Red Hat Summit: An Eventful Tour from Enterprise Integration to Serverless

Red Hat Senior Architects Marius Bogoevici and Christian Posta recently presented an overview of event-driven architecture, taking the audience from the basics of enterprise integration to microservices and serverless computing. Standing in front of a packed room at Red Hat Summit, their talk addressed four basic points:

  1. Event-driven architectures have been around for a while. What are they, why are they powerful, and why are back en vogue?
  2. Messaging is often used as a backbone for event-based distributed systems. What options do we have for cloud-native event-driven architectures?
  3. Integration is necessary for any organization. How do streaming, cloud-native architectures, and microservices fit in?
  4. Are Functions-as-a-Service (FaaS) the next utopian architecture? Where do functions fit in a world of microservices?

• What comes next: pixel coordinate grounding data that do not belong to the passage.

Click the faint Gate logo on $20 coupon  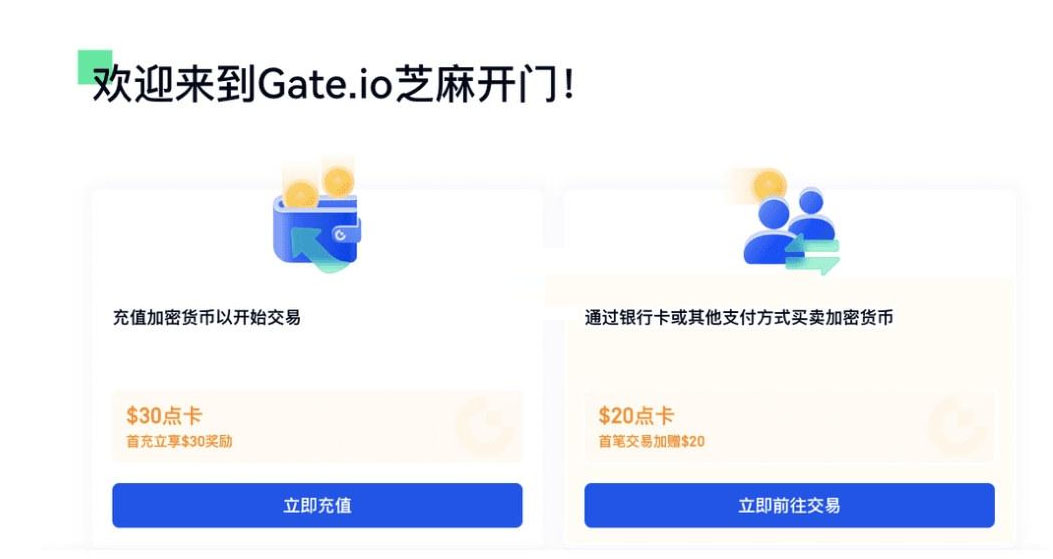[956, 426]
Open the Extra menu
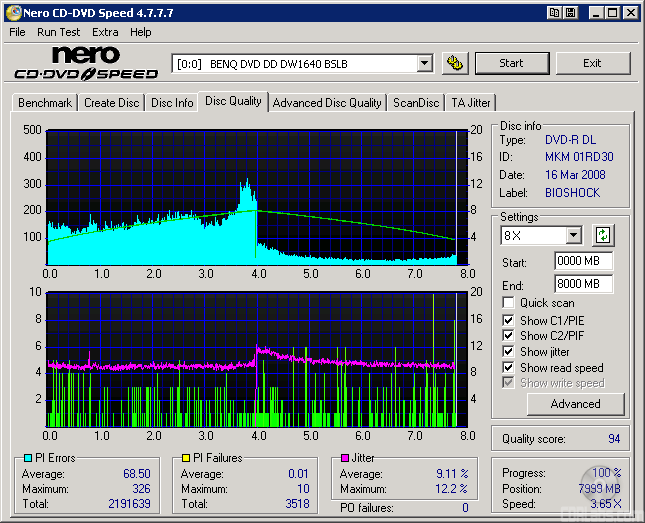 pos(105,32)
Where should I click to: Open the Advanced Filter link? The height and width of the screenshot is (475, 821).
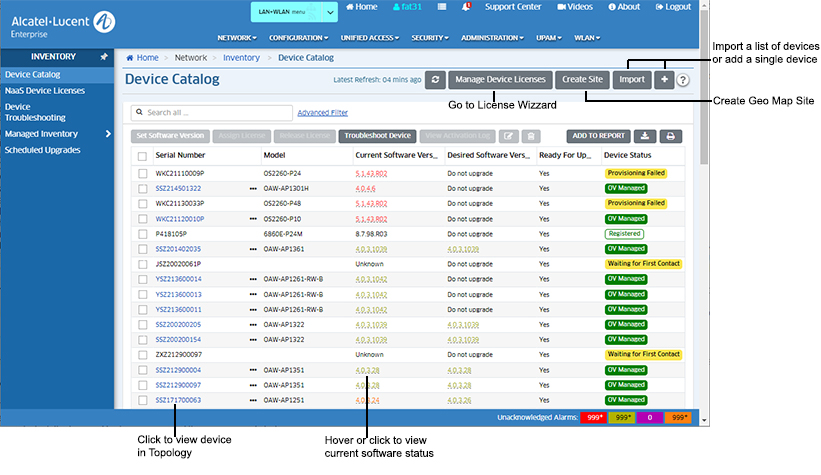322,113
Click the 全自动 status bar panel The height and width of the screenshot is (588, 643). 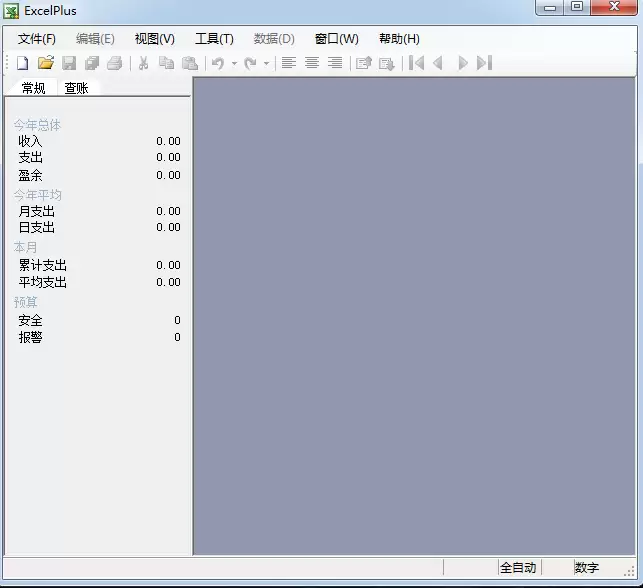click(518, 568)
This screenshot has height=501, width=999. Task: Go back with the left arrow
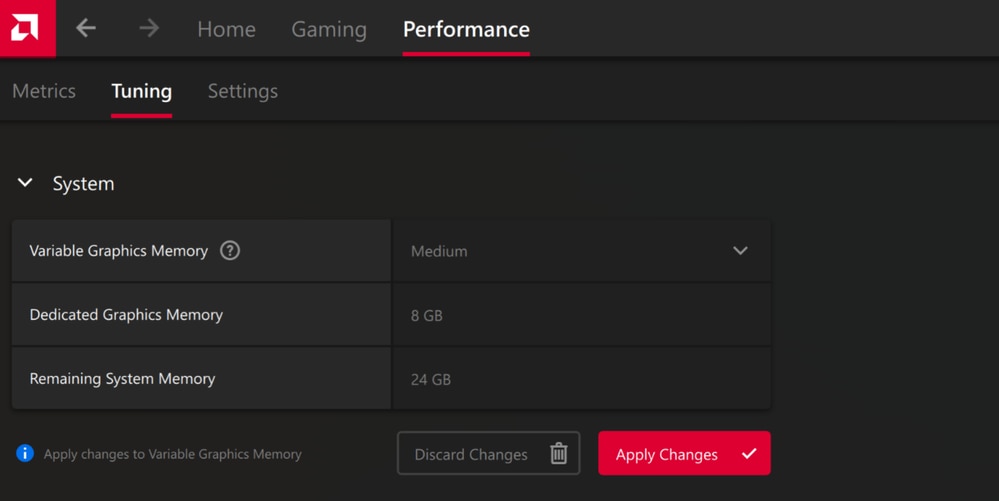(86, 28)
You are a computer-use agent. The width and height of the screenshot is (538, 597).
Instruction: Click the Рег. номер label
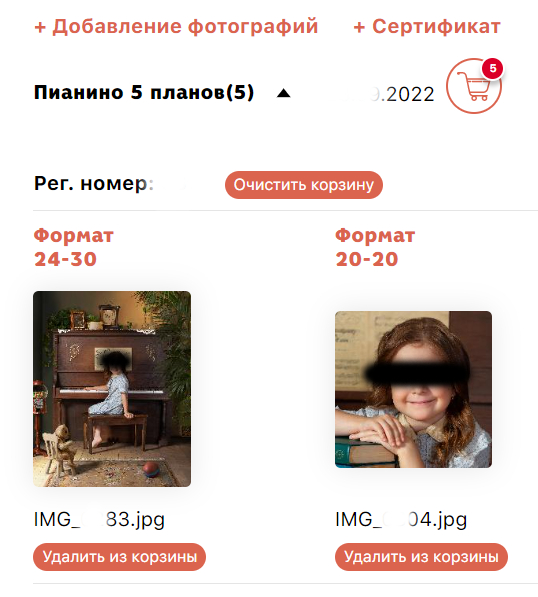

The entire session was done with three enterprise concerns in mind. First is the divide between agile systems and purpose-built systems. While the purpose-built system is optimized for a small set of use cases, it is very difficult to change if new use cases arise or the old use cases become irrelevant. We have to be agile to adapt to a constantly changing environment. Another concern is resource utilization. We want to eliminate waste and get the most out of our systems and resources, although the cloud in general and containers in particular make more distributed architectures practical. Finally, Christian made the observation that we cannot build complex systems from complex parts. The components we develop must be as simple and understandable as possible.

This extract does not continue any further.